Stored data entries
======

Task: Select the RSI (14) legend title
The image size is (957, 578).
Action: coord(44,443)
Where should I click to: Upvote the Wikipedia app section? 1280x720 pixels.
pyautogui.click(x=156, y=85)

======

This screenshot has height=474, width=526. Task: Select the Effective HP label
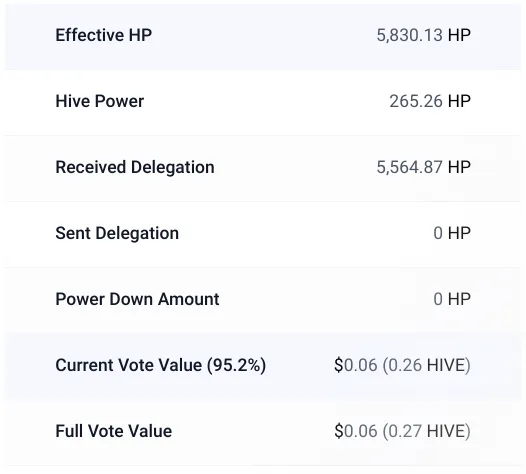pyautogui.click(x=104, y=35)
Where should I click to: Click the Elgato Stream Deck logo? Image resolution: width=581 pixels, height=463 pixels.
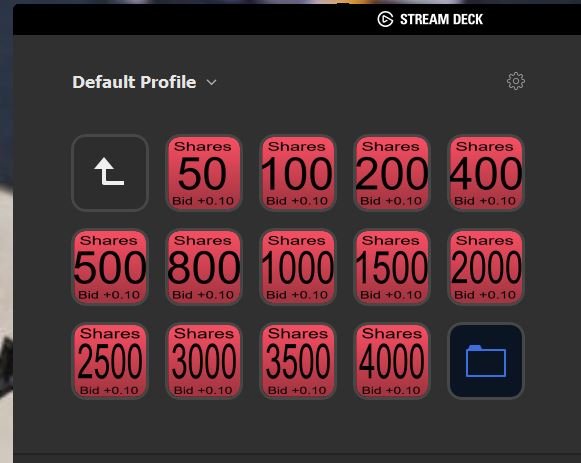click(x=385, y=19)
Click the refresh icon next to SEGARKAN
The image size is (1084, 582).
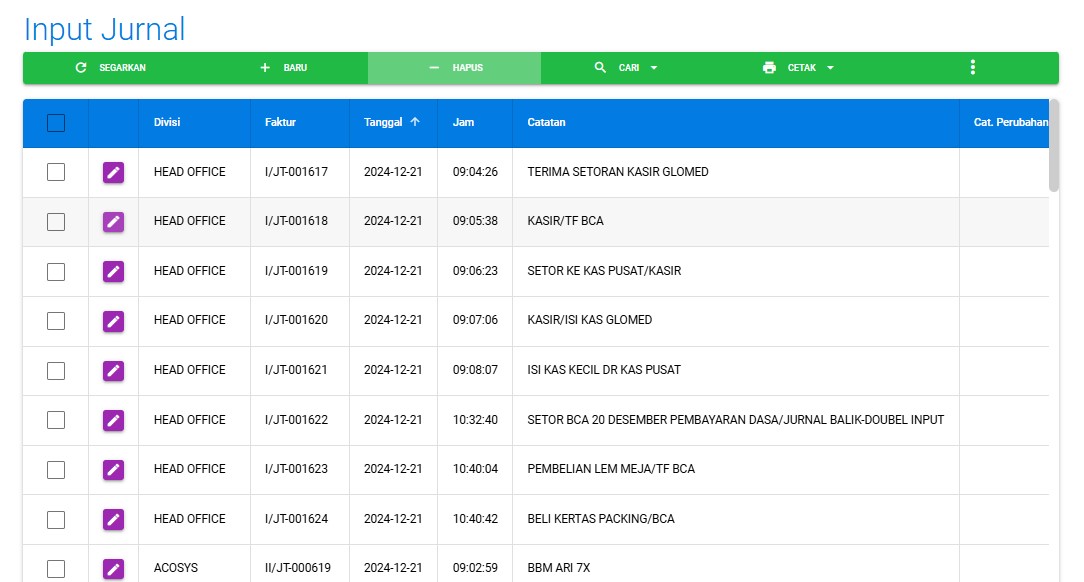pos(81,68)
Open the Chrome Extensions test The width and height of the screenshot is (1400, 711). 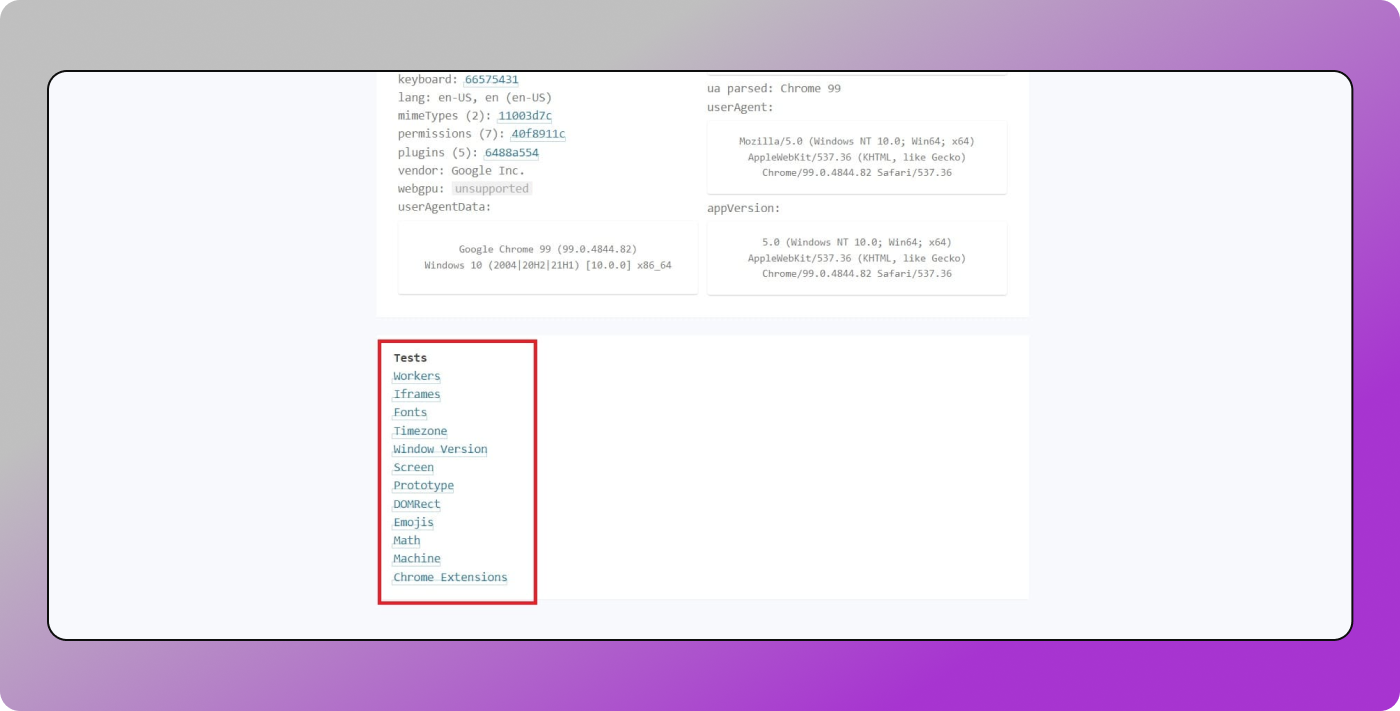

======

Print, exactly, each line above from the one with "The image size is (1084, 582)." to the one with "Open the Chrome", end lines included. Leave pictures out of it.

> **RESPONSE TO THE TASK**
The image size is (1084, 582).
pos(81,68)
Open the Chrome Extensions test The width and height of the screenshot is (1400, 711). 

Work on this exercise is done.